How to Assess Your Brand Power — “Scale-Up Your Brand” Series
A couple of weeks ago I started a blog post series on how to scale-up your brand. Today I’m going to discuss five critical dimensions of brand power. These dimensions indicate the strength of your brand to establish and maintain competitive advantage, command a price premium, and win customers’ loyalty. They provide a simple way to assess your brand power.
How to Conduct a Brand Assessment
Refer to these five dimensions as you scale your organization. If you’re just starting out, use them to shape your brand vision. If you’re in the early stages of scaling, use them as a filter for decisions about what to do and what not to do. If you’re in the later stages, use them for periodic assessment and course correction.
Consider rating your brand on a scale of 1 to 5 for each of these dimensions and tracking if your ratings improve over time. Also ask key stakeholders — partners, employees, primary customers — to rate your brand and then work together to address differences in responses.
By no means are these the only dimensions of brand power, but in my experience, I’ve found that they are the most fundamental ones.
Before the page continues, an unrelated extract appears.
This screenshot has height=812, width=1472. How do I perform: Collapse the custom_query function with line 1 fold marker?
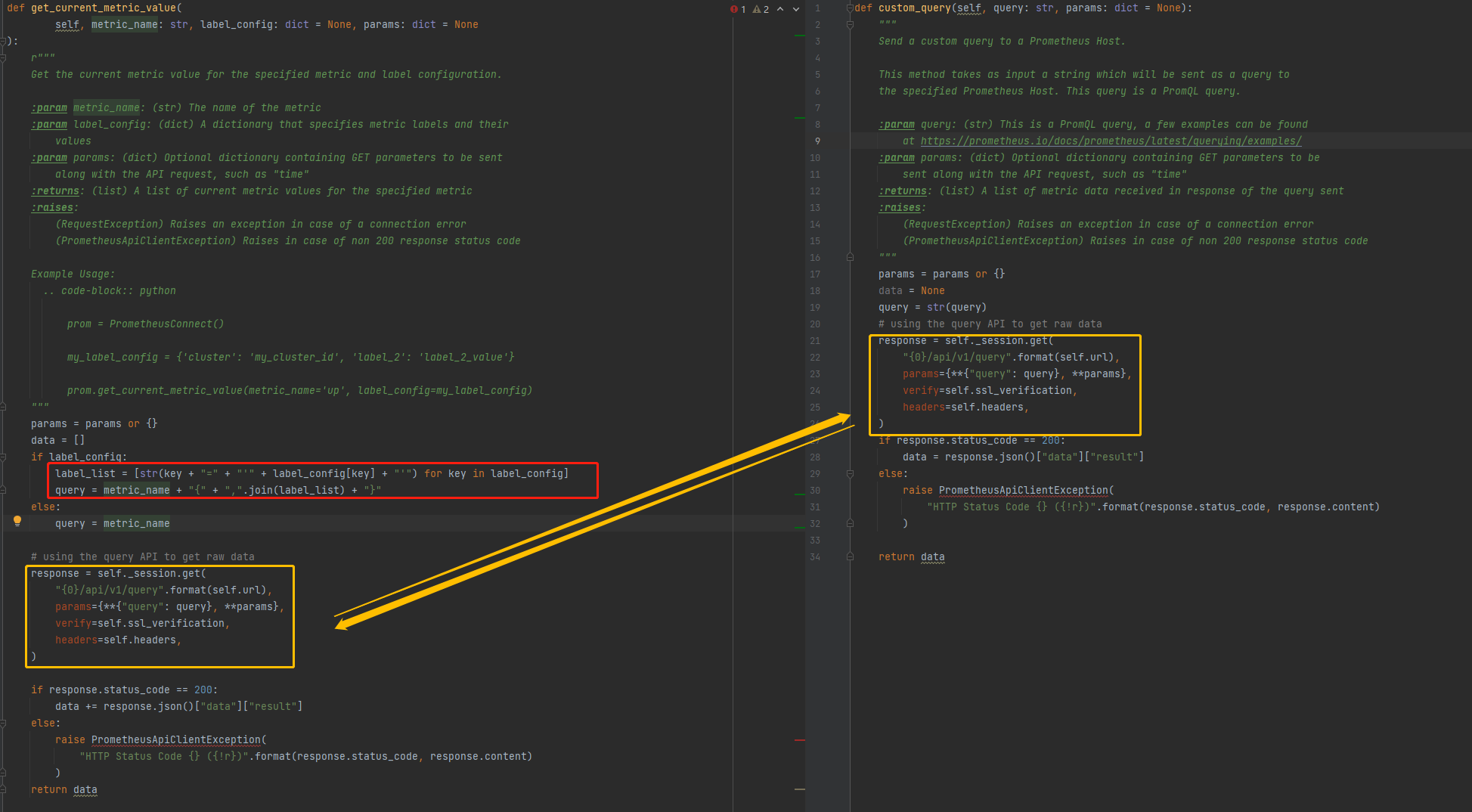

- meaningful — A meaningful brand is relevant and compelling to a valuable customer target(s). Let me break that down a bit:
- relevant — Your brand should connect to a customer need or want.
- compelling — Your brand should prompt action or reaction.
- valuable customer target — Your brand should appeal to customers who want to buy your product/service or add value to you in some other way.
- differentiating – A brand should be distinct from other options. And here’s the important part, it should be distinct in a way that customers perceive is important. Your brand differentiation can’t be negligible or simply a veneer.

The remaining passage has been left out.